2  Design & Organization

Feature Store structure, environments, and promotion

Keywords

snowflake, feature store, ml, machine learning, mlops

2.1 Overview

This chapter covers organizational patterns for Snowflake Feature Stores, including single vs. multiple Feature Store strategies, environment management, role-based access control, and cross-environment promotion strategies. A well-designed Feature Store organization is critical for scalability, maintainability, and compliance.

2.2 Learning Objectives

After completing this chapter, you will be able to:

  • Choose the appropriate Feature Store organization pattern for your needs
  • Design environment strategies for dev/test/prod workflows
  • Implement role-based access control (RBAC) for Feature Store objects
  • Plan and execute cross-environment feature promotion

📂 Chapter code: Browse companion scripts on GitHub


2.3 Organization Patterns

Snowflake Feature Store uses native Snowflake objects for storage and metadata:

Logical Concept Snowflake Object Scope
Feature Store Schema + Tags Database-level
Entity Tag Schema-level
Feature View (materialized) Dynamic Table Schema-level
Feature View (query-time) View Schema-level
Online Feature Table Online Feature Table Schema-level
Feature metadata Tags Column/Object-level

2.3.1 Basic Organization: One Database, One Schema

The simplest organization uses a single database with one Feature Store schema:

flowchart TB
  DB[(FEATURE_STORE_DEMO)]
  subgraph SCH[Schema FEATURE_STORE]
    F1[USER_FEATURES_FV DT]
    F2[PRODUCT_FV DT]
    F3[SESSION_FV View]
  end
  DB --> SCH

Single Feature Store: one database and schema with multiple feature views

📁 Full code: _code/organization_patterns.py

from snowflake.ml.feature_store import FeatureStore, CreationMode

# Create a single Feature Store
fs = FeatureStore(
    session=session,
    database="FEATURE_STORE_DEMO",
    name="FEATURE_STORE",
    default_warehouse="FS_DEV_WH",
    creation_mode=CreationMode.CREATE_IF_NOT_EXIST,
)

When to use:

  • Small teams (1-5 data scientists)
  • Single ML project or use case
  • Quick proof-of-concept work
  • No regulatory separation requirements
  • Naming conventions are sufficient to distinguish environment promotion

2.3.2 Intermediate Organization: One Database, Multiple Schemas

Separate schemas by domain, team, or use case within a single database:

flowchart LR
  subgraph M[Schema MARKETING]
    mfv[SESSION / USER_SEGMENT / EVENT_ATTRIBUTION FVs]
  end
  subgraph F[Schema FRAUD]
    ffv[ORDER_VELOCITY / SESSION_ANOMALY FVs]
  end
  subgraph S[Schema SHARED]
    sfv[USER_BASE / PRODUCT / SESSION FVs]
  end
  DB2[(FEATURE_STORE_DEMO)] --> M
  DB2 --> F
  DB2 --> S

Domain-based organization: multiple schemas in one database

# Marketing team's Feature Store
marketing_fs = FeatureStore(
    session=session,
    database="FEATURE_STORE_DEMO",
    name="MARKETING",
    default_warehouse="FS_DEV_WH",
)

# Fraud team's Feature Store
fraud_fs = FeatureStore(
    session=session,
    database="FEATURE_STORE_DEMO",
    name="FRAUD",
    default_warehouse="FS_DEV_WH",
)

# Shared features accessible to all
shared_fs = FeatureStore(
    session=session,
    database="FEATURE_STORE_DEMO",
    name="SHARED",
    default_warehouse="FS_DEV_WH",
)

When to use:

  • Multiple teams sharing a platform
  • Different domains with some shared features
  • Need for domain-specific access control
  • Medium-sized organizations (5-20 data scientists)
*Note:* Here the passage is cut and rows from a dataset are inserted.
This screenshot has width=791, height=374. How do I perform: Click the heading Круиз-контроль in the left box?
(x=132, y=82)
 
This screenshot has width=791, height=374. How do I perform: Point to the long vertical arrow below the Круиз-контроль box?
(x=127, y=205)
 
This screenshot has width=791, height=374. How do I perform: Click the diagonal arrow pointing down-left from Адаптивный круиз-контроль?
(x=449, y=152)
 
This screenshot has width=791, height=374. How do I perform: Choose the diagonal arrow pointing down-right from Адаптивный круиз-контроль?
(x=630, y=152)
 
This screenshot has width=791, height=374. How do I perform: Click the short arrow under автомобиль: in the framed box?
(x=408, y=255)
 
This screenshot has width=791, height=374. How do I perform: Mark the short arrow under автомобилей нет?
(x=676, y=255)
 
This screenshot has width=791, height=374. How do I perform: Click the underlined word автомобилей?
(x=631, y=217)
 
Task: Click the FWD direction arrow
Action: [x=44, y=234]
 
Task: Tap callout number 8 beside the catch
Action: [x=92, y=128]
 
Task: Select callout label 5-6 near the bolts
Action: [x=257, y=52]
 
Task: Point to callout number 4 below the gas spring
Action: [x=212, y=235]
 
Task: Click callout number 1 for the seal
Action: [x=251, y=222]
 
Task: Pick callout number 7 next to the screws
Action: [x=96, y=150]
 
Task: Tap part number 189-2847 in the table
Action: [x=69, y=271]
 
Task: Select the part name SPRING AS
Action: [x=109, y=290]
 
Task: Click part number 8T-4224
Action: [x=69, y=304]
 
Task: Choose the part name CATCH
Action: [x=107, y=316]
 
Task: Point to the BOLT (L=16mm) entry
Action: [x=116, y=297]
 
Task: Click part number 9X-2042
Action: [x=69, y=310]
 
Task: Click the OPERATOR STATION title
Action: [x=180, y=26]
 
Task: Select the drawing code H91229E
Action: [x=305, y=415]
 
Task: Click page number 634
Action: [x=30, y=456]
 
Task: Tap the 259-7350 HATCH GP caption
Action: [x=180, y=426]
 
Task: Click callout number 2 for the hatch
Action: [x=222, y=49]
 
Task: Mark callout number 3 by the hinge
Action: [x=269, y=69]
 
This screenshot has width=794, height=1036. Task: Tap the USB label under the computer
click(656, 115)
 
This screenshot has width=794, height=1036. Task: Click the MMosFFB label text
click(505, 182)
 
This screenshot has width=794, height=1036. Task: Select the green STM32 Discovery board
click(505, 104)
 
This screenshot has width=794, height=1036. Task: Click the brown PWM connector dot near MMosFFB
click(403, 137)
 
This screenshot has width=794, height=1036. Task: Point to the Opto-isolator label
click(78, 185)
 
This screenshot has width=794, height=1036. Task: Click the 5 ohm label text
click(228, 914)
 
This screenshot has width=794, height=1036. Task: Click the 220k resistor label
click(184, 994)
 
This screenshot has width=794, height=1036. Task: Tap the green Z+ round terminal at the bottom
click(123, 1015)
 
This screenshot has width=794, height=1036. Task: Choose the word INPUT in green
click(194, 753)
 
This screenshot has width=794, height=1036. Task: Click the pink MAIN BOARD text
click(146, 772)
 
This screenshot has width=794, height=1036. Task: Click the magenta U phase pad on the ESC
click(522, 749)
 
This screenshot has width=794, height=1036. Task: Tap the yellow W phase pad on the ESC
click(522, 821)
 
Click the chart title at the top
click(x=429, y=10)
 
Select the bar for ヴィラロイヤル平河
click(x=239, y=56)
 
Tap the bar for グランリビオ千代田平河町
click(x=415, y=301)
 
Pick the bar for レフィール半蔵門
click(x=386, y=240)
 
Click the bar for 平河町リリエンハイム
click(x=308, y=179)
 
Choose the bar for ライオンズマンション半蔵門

2.4 Single vs Multiple Feature Stores

2.4.1 Decision Framework

flowchart TD
  Q{Strong isolation between domains?}
  Q -->|YES| M[Multiple Feature Stores]
  Q -->|NO| C{Compliance requirements?}
  C -->|YES| MR[Multiple FS + RBAC]
  C -->|NO| S[Single Feature Store]

Single vs multiple Feature Stores decision flow

2.4.2 Single Feature Store

Advantages:

  • Simpler management and discovery
  • All features in one place
  • Easier cross-domain joins
  • Single point of governance

Disadvantages:

  • More complex RBAC for many teams
  • Risk of naming conflicts
  • Can become unwieldy at scale
  • Harder to isolate compute costs

2.4.3 Multiple Feature Stores

Advantages:

  • Clear domain boundaries
  • Independent team ownership
  • Separate compute/cost allocation
  • Compliance-friendly isolation

Disadvantages:

  • Feature duplication risk
  • Harder cross-domain discovery
  • More complex management
  • Potential for inconsistent patterns
Cross-store discovery via Snowsight

Even with multiple Feature Stores, the Snowsight Feature Store UI (AI & ML → Features) lets users switch between any tagged Feature Store schema via the dropdown and browse Feature Views, Entities, and lineage without writing code. This assists with the “cross-domain discovery” issue — teams can explore what exists across stores before creating new features. See Chapter 11: Snowsight Feature Store UI for a visual walkthrough.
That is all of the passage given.